Schwäbische Zeitung (Laupheim)
Das Kreuz mit dem „Gekreuzigten“
Museum Ulm und Pauluskirche widmen Adolf Hölzels Wandgemälde eine Doppelschau
ULM - Touristen in Ulm zieht es in der Regel ins Münster, zum RichardMeier-Bau, vors Rathaus und ins Fischerviertel. Die wenigsten wissen, dass die Stadt auch ein einmaliges Kunstwerk der klassischen Moderne am Bau besitzt: ein Wandgemälde mit dem „Gekreuzigten“von Adolf Hölzel, das 1910 für die Pauluskirche entstand. Das Museum Ulm und die Pauluskirche rücken jetzt den 1853 im mährischen Olmütz geborenen und 1934 in Stuttgart gestorbenen Künstler, der Lehrer von Willi Baumeister, Oskar Schlemmer und Johannes Itten war, in einer Doppelausstellung ins Licht: „Mit Religion kann man nicht malen“.
Der Titel ist ein irritierendes Zitat Hölzels. In welchem Zusammenhang der Künstler diese Worte gesagt hat, ist nicht überliefert. War ihm die Religion suspekt? War ihm die Malerei selbst Religion? Mit seinem „Gekreuzigten“in der Altarnische der ehemaligen Garnisonskirche, einem beeindruckenden Sichtbetonbau, gibt Hölzel sich jedenfalls glaubensstark.

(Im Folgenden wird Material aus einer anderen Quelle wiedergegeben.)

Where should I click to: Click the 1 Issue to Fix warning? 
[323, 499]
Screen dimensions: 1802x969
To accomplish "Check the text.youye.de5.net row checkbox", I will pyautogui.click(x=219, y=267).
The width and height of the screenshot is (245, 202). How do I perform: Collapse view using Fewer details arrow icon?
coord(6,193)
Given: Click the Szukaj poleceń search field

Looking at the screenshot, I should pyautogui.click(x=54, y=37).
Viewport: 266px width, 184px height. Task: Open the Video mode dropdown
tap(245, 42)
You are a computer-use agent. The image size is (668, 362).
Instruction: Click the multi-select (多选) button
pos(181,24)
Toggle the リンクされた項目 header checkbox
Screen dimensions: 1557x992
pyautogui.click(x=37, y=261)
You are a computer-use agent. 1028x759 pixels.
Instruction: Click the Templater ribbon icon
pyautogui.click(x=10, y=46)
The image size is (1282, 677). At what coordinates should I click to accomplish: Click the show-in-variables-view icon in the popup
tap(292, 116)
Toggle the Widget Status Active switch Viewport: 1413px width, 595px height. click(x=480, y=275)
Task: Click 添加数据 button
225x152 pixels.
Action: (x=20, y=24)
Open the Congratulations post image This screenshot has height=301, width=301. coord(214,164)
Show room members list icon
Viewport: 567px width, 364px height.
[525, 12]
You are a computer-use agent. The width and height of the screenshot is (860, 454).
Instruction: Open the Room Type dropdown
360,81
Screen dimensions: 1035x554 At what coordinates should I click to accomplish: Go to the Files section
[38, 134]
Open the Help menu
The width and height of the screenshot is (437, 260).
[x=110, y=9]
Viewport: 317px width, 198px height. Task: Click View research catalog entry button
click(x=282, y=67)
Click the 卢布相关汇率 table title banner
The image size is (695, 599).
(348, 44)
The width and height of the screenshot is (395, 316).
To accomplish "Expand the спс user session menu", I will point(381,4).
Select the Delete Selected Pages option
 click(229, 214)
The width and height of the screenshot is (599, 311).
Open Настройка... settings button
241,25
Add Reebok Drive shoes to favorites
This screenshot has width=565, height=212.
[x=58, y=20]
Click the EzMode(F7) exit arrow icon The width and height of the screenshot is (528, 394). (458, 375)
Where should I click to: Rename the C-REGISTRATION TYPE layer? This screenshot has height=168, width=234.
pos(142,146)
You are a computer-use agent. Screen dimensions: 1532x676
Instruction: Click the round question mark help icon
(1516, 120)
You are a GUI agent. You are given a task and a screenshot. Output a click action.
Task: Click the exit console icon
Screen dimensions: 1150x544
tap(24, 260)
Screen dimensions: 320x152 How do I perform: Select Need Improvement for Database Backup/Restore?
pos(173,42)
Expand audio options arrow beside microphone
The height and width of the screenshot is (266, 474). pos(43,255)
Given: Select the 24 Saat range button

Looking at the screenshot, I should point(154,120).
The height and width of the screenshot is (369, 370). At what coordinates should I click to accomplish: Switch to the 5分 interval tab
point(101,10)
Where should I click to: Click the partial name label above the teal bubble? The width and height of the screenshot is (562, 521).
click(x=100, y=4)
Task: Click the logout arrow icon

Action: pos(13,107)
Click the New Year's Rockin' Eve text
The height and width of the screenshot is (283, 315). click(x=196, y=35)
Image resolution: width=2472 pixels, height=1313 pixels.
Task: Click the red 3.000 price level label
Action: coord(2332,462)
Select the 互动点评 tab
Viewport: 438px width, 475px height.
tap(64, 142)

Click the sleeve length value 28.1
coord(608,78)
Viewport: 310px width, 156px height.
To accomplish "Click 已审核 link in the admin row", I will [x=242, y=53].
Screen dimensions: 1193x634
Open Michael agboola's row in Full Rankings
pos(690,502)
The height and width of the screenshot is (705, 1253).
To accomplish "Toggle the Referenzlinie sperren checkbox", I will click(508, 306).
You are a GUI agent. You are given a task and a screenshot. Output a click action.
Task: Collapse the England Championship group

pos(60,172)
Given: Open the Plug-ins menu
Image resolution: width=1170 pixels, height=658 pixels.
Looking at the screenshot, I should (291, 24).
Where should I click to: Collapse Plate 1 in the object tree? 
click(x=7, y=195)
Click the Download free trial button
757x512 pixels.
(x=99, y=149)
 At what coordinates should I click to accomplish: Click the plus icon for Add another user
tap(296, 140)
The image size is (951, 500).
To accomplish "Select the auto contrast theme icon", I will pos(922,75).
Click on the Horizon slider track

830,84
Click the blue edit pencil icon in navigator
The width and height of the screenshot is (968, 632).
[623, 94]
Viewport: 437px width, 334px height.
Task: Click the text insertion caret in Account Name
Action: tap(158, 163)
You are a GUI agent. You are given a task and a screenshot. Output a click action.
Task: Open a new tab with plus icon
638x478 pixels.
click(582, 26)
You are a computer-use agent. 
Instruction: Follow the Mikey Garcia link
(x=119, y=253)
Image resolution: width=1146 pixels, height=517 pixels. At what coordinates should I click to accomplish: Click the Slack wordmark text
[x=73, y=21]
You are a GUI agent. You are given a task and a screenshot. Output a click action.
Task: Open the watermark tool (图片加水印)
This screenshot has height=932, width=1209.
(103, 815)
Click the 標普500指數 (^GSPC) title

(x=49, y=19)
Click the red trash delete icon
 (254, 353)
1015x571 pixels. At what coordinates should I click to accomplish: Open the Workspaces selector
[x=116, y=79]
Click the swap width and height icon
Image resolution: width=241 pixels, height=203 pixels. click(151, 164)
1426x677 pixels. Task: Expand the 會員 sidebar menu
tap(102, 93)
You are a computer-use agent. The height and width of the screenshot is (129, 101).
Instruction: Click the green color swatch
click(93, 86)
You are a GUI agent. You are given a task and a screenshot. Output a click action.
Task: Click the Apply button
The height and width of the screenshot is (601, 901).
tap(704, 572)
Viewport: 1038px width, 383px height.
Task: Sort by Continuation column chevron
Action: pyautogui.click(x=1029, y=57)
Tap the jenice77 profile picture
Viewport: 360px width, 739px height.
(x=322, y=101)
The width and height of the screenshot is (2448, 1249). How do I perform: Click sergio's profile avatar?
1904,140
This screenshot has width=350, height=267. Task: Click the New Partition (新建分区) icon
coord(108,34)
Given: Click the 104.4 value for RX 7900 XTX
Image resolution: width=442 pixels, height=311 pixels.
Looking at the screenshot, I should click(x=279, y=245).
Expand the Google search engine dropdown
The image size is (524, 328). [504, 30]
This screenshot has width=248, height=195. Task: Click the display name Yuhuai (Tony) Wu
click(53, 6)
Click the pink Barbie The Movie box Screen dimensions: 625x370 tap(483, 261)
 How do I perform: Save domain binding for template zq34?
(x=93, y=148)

Das Ulmer Museum zeigt in einer von Eva Leistenschneider kuratierten Studioausstellung die Vorstudien dazu. Und in der Pauluskirche ist das Original zu bewundern. Zugleich informieren dort zahlreiche Tafeln über die wechselhafte Geschichte des Gebäudes und seiner Ausstattung. Hat doch Adolf Hölzel hier zum ersten und einzigen Mal an einer Wand selbst Hand angelegt und monumental den gekreuzigten Christus mit kalt vermaltem Wachs auf den Putz aufgetragen. Diese für die Moderne eher ungewöhnliche Technik lässt die Farben matt erscheinen, ohne dass sie mit der Zeit ihre Strahlkraft verlieren.
Akribische Vorarbeiten
Hölzels Christusfigur hat eine strenge geometrische Struktur. Der Körper ist in Gelb- und Grüntönen gehalten, die Farbpalette geht konsequent auf den zwölfteiligen Farbkreis des Künstlers zurück – wie Untersuchungen von Experten ergeben haben. Um das zu begreifen, sollte man aber unbedingt das Original aus nächster Nähe anschauen.
Hölzel hatte sich in zahlreichen Zeichnungen, Ölbildern und Studien detailbesessen auf diese Wandmalerei vorbereitet. Das alles lässt sich gut nachvollziehen – bis auf das Schattendreieck und das Podest. Beide Teile wurden bei einer gründlichen Renovierung der Pauluskirche in den 1960er-Jahren übertüncht. Man wollte so die Figur in der Altarnische mehr betonen und in den Raum holen.
Womit wir beim Kreuz mit dem „Gekreuzigten“wären. Denn während die einen, wie etwa Pfarrer Adelbert Schloz-Dürr, am liebsten die Christusfigur wieder in den Originalzustand zurück versetzen wollen, ist für die anderen, allen voran die Mitarbeiter von der Denkmalpflege, der Prozess abgeschlossen. Denn heutzutage lässt man im Sinne einer Restaurierungsethik die Spuren der Veränderung stehen, da sie für den jeweiligen Zeitgeschmack stehen. Fundierte Details zum Forschungsstand bietet der Katalog. Wobei anzumerken bleibt, dass sich Studio-Ausstellung und Buch vor allem an Kunstfreunde richten, die gern in die Tiefe gehen. Alle anderen werden dafür mit dem „Gekreuzigten“in der Altarnische der Pauluskirche ihr Aha-Erlebnis haben.